Thinking Together: Scholarly Collaborations Series

The frisson of thinking together exists at the heart of collaboration in academic research and writing. But for collaboration to work well, partners must embrace a shared understanding of process as well as product. In this series of programs in 2017-18, faculty are invited to explore the ways collaboration is approached, understood, and manifested in different scholarly environments.

International Collaborations

Faculty Panel Discussion

Wednesday, February 7, 2018, at Noon

Location: Jones Room of Woodruff Library

Presented in partnership with the Office of Global Strategy and Initiatives. 

What are the most important things to know for scholars collaborating across continents and cultures? In this session, four faculty from different fields who have collaborative projects in other parts of the world and/or with international partners discuss best practices and advice, common pitfalls to avoid, what they think makes for a great international collaboration, how they found collaborators, and more.

Panelists: 

  • Aryeh D. Stein, Hubert Department of Global Health, Rollins School of Public Health
  • Jeffrey Lesser, Department of History, Emory College of Arts and Sciences
  • Deborah Bruner, Nell Hodgson Woodruff School of Nursing
  • Gonzalo Vazquez-Prokepec, Department of Environmental Sciences, Emory College of Arts and Sciences

Lunch will be provided. Register here.


PREVIOUSLY IN THIS SERIES

Differences and Partnerships in Scholarly Collaborations

Faculty Panel Discussion

Wednesday, October 18, 2017, at Noon

Jones Room, Woodruff Library 

Collaborations can be successful and productive among scholars at different points in their career trajectories.

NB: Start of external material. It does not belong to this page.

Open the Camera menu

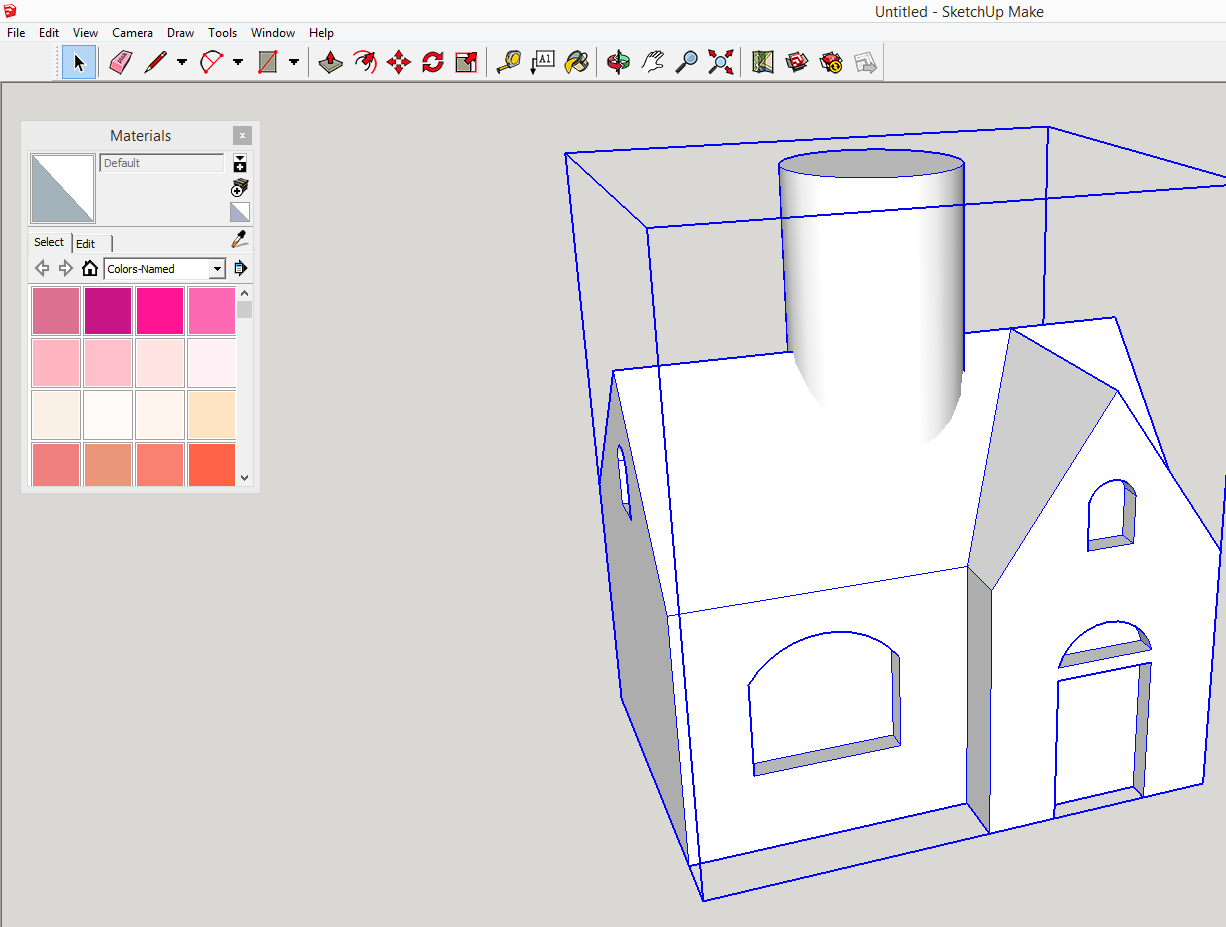132,33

At the same time, we know that such collaborations can have challenges and grey areas, given differences in authority and power. How do rank, gender, and other forms of difference affect the dynamics among collaborators, especially in the sciences? What are the best approaches to collaborating with students? Speakers will focus on best practices and common challenges in such partnerships. How do issues of authority and responsibility work best among multiple PI’s and co-investigators? What is “managing up?” What are the main considerations in authorship when collaborative research is published?

Panelists:

  • Colleen Kraft, Associate Professor of Pathology and Laboratory Medicine (video available)
  • Andres Camacho-Gonzales, Assistant Professor of Pediatric Infectious Disease (video available)
  • Anthony Martin, Professor of Practice, Environmental Sciences (video available)
  • Cassandra Quave, Assistant Professor, Dermatology and Center for the Study of Human Health (video available)

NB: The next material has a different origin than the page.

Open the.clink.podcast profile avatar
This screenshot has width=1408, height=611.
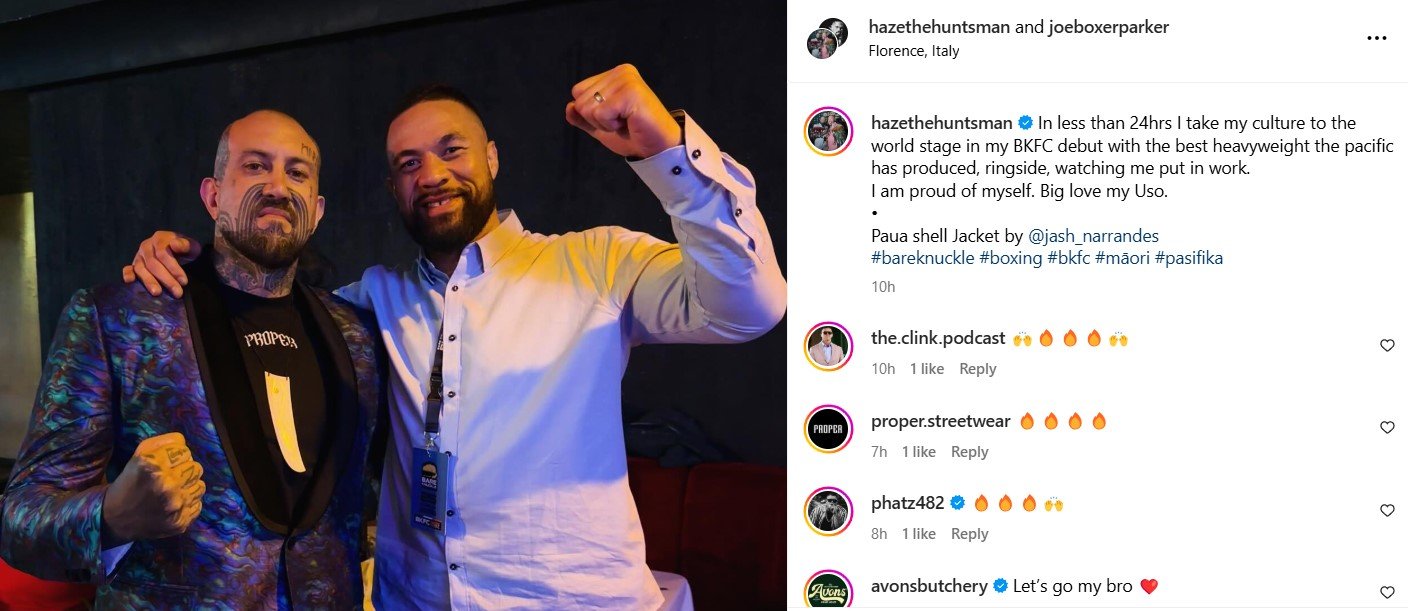pos(828,347)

Creative Collaborations in the Humanities

Presentation (video coming soon)

Wednesday, November 1, 2017, at Noon

Jones Room, Woodruff Library

Speaker: Sylvia Miller, Senior Program Manager, Publishing Innovations, and Publications Manager, Humanities Futures, Franklin Humanities Institute, Duke University

Miller will discuss what makes a good collaboration in the humanities, drawing on her experiences as manager of the Consortium of Humanities Centers and Institutes, program manager at Duke University's Franklin Humanities Institute, co-founder of the inter-institutional Publishing Makerspace working group, and director or coordinator of several international scholarly collaborations funded by the Andrew W. Mellon Foundation. How can faculty and institutions structure, create, and support "humanities labs"? What do humanities faculty need to have and know in order to collaborate successfully across disciplines and around themes?